Parma – I creditori di Parmacotto sembrano favorevoli alla proposta di concordato preventivo in continuità. Secondo quanto pubblicato sulla Gazzetta di Parma, durante l’adunanza tenutasi nella mattinata del 9 maggio in tribunale nessuno degli intervenuti si è opposto, mentre sono pervenuti voti a favore. Per l’esito definitivo, però, bisognerà attendere ancora una ventina di giorni.
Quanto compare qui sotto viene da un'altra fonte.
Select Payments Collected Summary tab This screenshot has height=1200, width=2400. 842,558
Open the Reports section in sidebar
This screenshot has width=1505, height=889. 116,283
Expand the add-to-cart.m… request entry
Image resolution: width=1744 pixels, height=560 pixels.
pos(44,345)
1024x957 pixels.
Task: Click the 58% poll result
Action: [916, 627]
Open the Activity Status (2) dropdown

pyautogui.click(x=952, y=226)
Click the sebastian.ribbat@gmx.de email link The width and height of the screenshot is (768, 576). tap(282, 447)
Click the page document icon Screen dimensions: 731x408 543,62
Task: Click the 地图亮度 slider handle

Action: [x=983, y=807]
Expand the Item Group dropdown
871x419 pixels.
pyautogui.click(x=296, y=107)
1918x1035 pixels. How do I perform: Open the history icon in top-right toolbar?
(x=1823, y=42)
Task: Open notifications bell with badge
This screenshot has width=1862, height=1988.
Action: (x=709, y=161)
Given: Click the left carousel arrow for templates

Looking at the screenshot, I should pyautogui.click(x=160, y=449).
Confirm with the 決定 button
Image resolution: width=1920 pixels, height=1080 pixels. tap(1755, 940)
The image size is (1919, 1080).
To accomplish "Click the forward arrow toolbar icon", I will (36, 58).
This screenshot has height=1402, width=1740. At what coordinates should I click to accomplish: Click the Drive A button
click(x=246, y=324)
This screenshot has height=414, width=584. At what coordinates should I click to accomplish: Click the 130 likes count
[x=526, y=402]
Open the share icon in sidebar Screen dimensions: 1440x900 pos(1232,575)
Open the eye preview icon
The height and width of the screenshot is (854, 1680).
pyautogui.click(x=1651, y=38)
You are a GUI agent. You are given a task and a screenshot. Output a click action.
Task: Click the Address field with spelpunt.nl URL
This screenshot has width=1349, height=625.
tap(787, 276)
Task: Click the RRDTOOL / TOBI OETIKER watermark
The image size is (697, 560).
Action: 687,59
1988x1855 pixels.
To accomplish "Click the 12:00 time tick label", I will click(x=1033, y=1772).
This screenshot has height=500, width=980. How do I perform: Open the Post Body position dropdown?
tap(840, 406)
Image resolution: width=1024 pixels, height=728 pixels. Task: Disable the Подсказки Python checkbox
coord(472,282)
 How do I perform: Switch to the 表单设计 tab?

Questa proposta fa seguito a una ristrutturazione aziendale, ormai terminata, seguita da consulenti qualificati e che ha permesso al brand di produrre margini lordi positivi nell’ultimo anno. Il piano di concordato, oltre a essere la soluzione che maggiormente soddisfa gli interessi dei creditori nei termini e con le modalità prospettate, consentirebbe di mantenere livelli occupazionali significativi (con una riduzione del personale di 52 unità, necessaria per tagliare i costi). Andrea Mora, ordinario di diritto civile dell’Università di Modena e Reggio, che ha presentato il piano con il presidente pro tempore di Parmacotto, Alessandro Rosi, ha affermato: “Con l’udienza odierna si è concluso un importante percorso di risanamento di un’azienda storica, che merita la piena fiducia dei creditori ai quali è stato chiesto in Tribunale di approvare il piano e che garantisce per Parmacotto una significativa posizione presente e futura sul mercato”.